Instructions to follow: Wherever "agent" appears in a line of the listing, that line should be returned.

Records to use:
- Opening Delimiter -
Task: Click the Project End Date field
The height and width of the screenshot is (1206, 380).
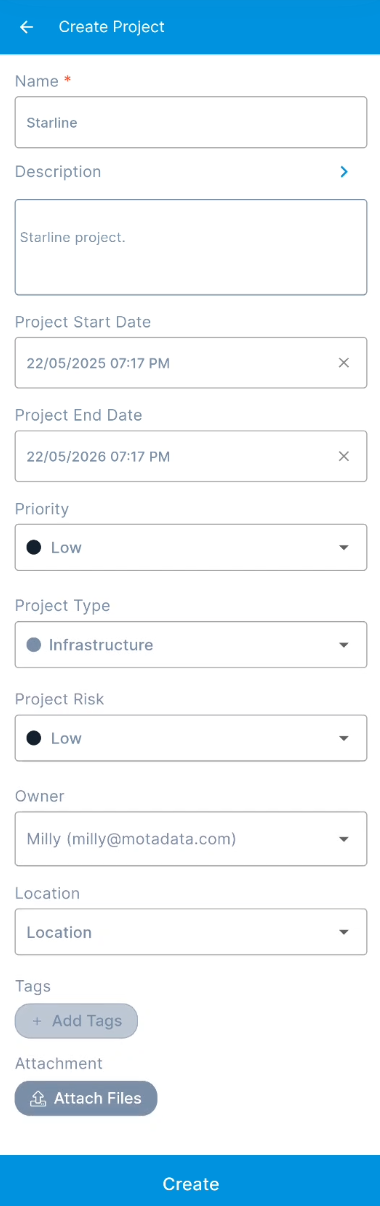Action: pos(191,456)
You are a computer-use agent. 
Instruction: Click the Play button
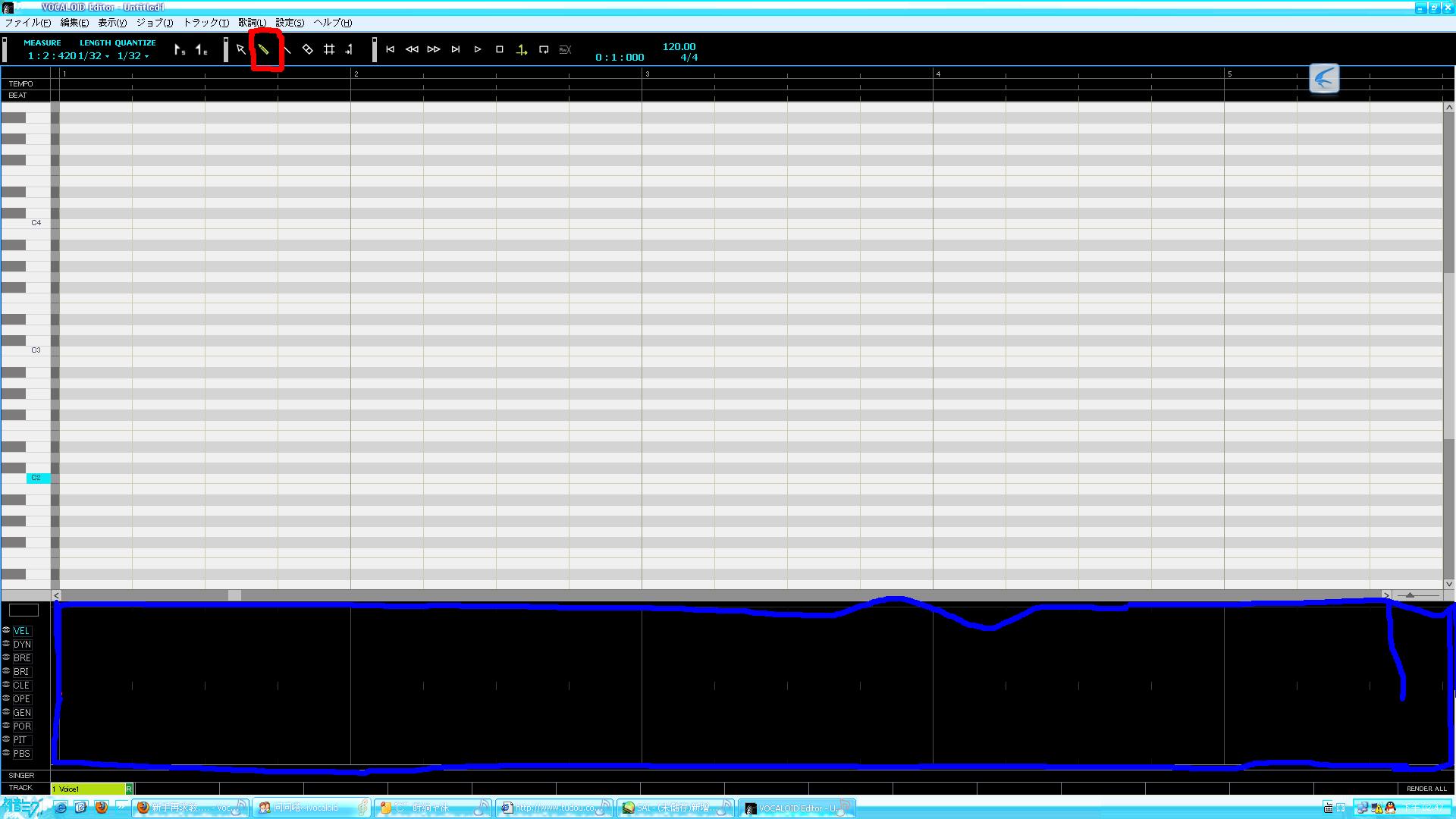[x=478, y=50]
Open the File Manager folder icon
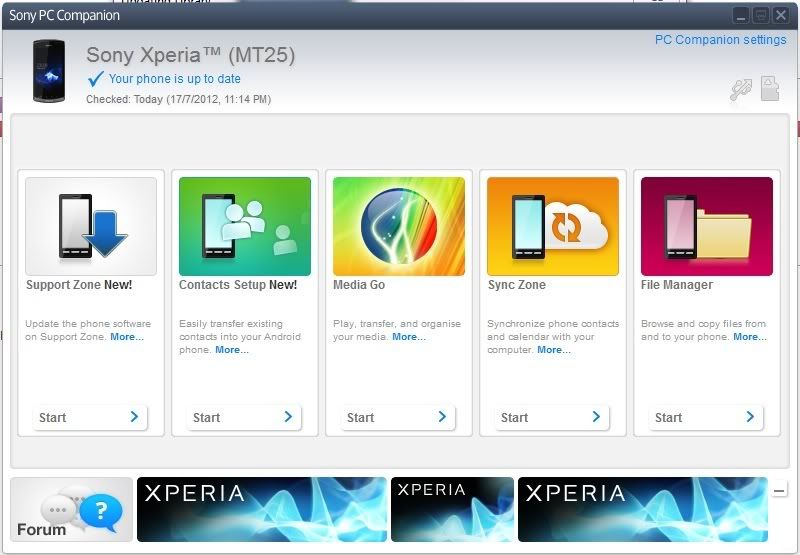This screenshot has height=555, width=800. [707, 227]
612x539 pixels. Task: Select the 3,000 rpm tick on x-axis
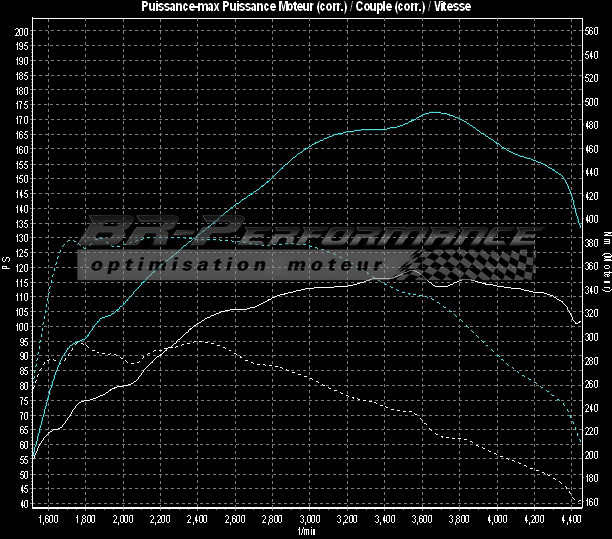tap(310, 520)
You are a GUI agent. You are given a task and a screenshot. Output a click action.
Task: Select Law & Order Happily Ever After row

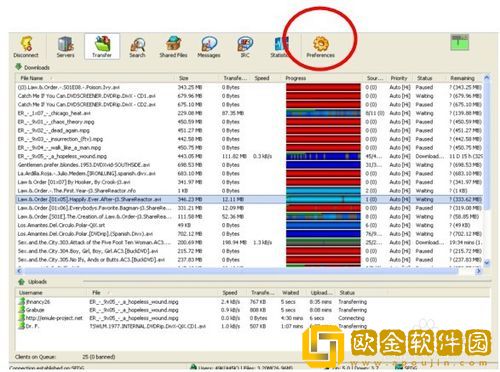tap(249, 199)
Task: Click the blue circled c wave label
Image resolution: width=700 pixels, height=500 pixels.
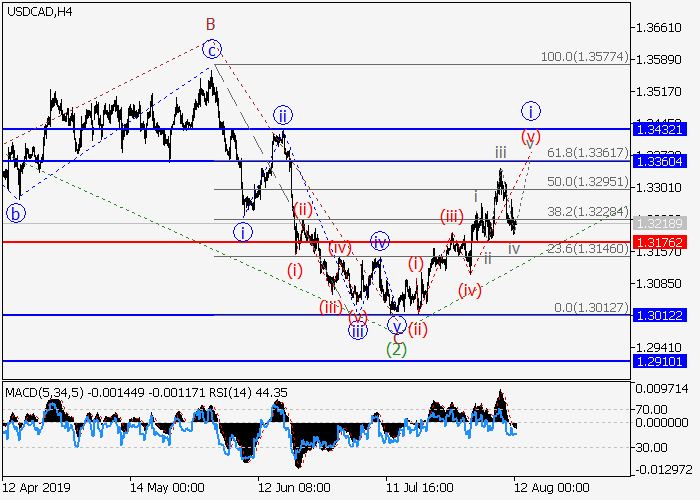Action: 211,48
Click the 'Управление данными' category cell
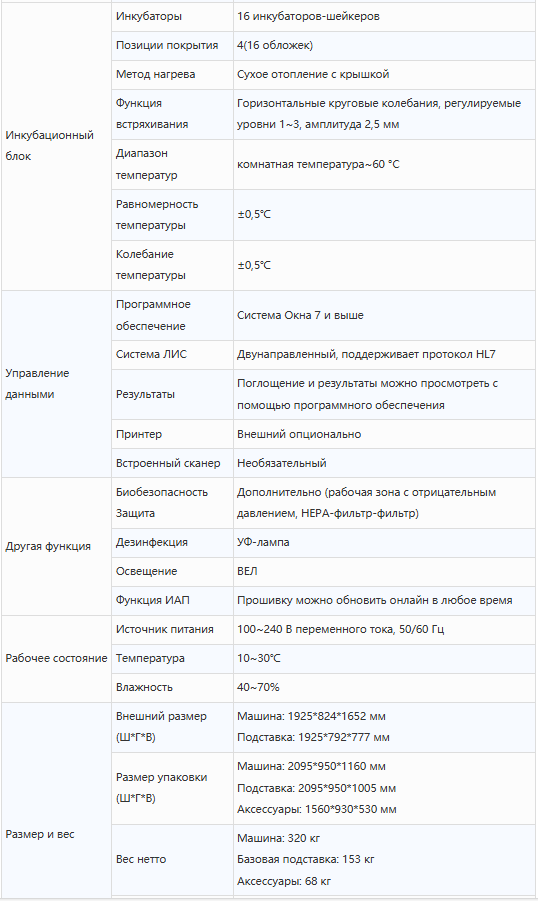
- Closing Delimiter -
Task answer:
You are a computer-use agent. 
You are a GUI agent. You are given a task and a screenshot. Output a click action.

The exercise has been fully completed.